The parallel with the DST rationale is evident, even if the revenue destination differs: where DSTs route revenue to the general budget, Mensch’s levy would channel it to the cultural sector. In a way, the above shows that the conversation is already moving beyond the usual interlocutors, corporate tax experts who see through their highly technical glasses, NGOs who accuse large tech companies of dodging corporate taxes and politicians who are stuck in the middle.
DSTs are an imperfect instrument, as most taxes are. DSTs have been controversial since their inception and still are today. The February 2025 US Memorandum targeting them as “overseas extortion” added further geopolitical turbulence. As discussed in a forthcoming book to be published by the CPT Project and Wolters Kluwer titled "Digital Services Taxes: National Experiences, Policy and Legal Aspects", the experience of countries that have implemented DSTs is on balance a positive one. Revenues, modest but not negligible, increase year by year, as the number of taxpayers that are in scope. No major operational issues have arisen and compliance is relatively straightforward, something that would probably be difficult to say about Pillar One, and the recent experience with the global minimum tax under Pillar Two shows just that.
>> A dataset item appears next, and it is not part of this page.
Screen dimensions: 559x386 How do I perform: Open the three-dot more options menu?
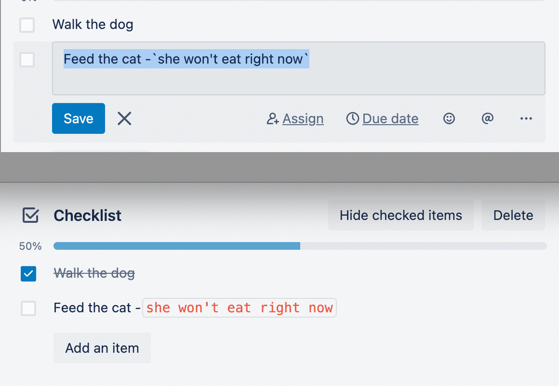tap(526, 118)
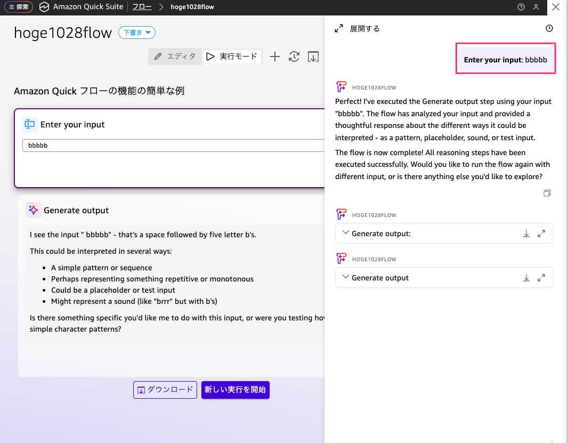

Magnifica Humanitas reminds us that treating data as a common good is not a pious aspiration. It is actually a policy mandate.
… For this reason, it is essential that the use of AI, especially when it touches on public goods and fundamental rights, be guided by clear criteria and effective oversight, grounded in participation and subsidiarity. Communities and intermediary organizations must not be reduced to passive recipients of decisions made elsewhere; they must be able to contribute to discernment and oversight. Moreover, ownership of data cannot be left solely in private hands but must be appropriately regulated. Data is the product of many contributors and should not be treated as something to be sold off or entrusted to a select few. It is necessary to think creatively in order to manage data as a common or shared good, in a spirit of participation, as Saint John Paul II already suggested regarding collective goods (108).
Policymakers and experts are called to contribute on how to design a tax system that is more precise, more coherent, and more fit for the AI age. This relates to DSTs but also to wider topics such as the adequate tax mix in the AI age, the role of income taxes and the need for wealth/solidarity taxes. A small but hopefully useful contribution to the debate will be given at the conference that the University of Amsterdam ACTL is organizing on 12 and 13 November 2026 titled International Taxation in the New Global Order.
The purpose that Magnifica Humanitas has articulated is very clear: ensuring that the digital transformation of our economies does not become an inheritance of injustice for the generations that will come after us.
*Raffaele Russo is Partner at Chiomenti and Senior Fellow at the University of Amsterdam: Views are his owns.